Textauszug
****
Von der Leyen und Borrell reisen diese Woche nach Kiew

EU-Kommissionspräsidentin Ursula von der Leyen hat einen Besuch in der ukrainischen Hauptstadt Kiew angekündigt. Gemeinsam mit dem EU-Außenbeauftragen Josep Borrell wolle sie „in dieser Woche“ nach Kiew reisen, um dort den ukrainischen Präsidenten Wolodimir Selenski zu treffen, kündigte von der Leyens Sprecher Eric Mamer am Dienstag an.

Am Freitag war bereits die EU-Parlamentspräsidentin Roberta Metsola nach Kiew gereist, um der Ukraine die Unterstützung der EU beim Wiederaufbau nach dem russischen Angriffskrieg zuzusichern. Selenski dankte Metsola für ihren „heldenhaften“ Besuch in Kiew.

Metsola war die erste Chefin einer EU-Institution, die seit Kriegsbeginn die ukrainische Hauptstadt besuchte. Mitte März waren die Ministerpräsidenten Polens, Tschechiens und Sloweniens nach Kiew gereist, um ihre Solidarität mit der Ukraine zu bekunden.

Für Samstag ist in Warschau die globale Unterstützungsaktion „Stand Up For Ukraine“ geplant. Bei dem von der EU und Kanada organisierten Treffen sollen Spenden für Flüchtlinge aus der Ukraine gesammelt werden. (afp)

Dänemark weist 15 russische Geheimdienstmitarbeiter aus

Dänemark weist nach Angaben des Außenministeriums 15 russische Geheimdienstmitarbeiter aus. Die Betroffenen arbeiteten den Angaben zufolge in der russischen Botschaft in Kopenhagen. Außenminister Jeppe Kofod erklärte: „Sie stellen ein Risiko für unsere nationale Sicherheit dar, das wir nicht ignorieren können.“ Die russischen Geheimdienstmitarbeiter haben zwei Wochen Zeit, um das Land zu verlassen.
****
Rohdaten
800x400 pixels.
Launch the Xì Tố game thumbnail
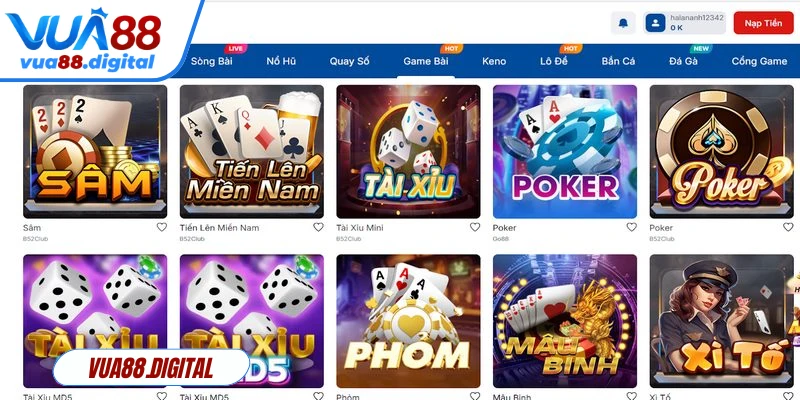(x=721, y=321)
****
Aufgabenstellung
Warum weist Dänemark laut dem Textauszug 15 russische Geheimdienstmitarbeiter aus? Antworte in ein bis drei Sätzen. Das Material steht für sich und gehört nicht zum Textauszug.

Antwort
Laut Außenminister Jeppe Kofod stellen die Mitarbeiter ein Risiko für die nationale Sicherheit Dänemarks dar. Dieses Risiko könne das Land nicht ignorieren.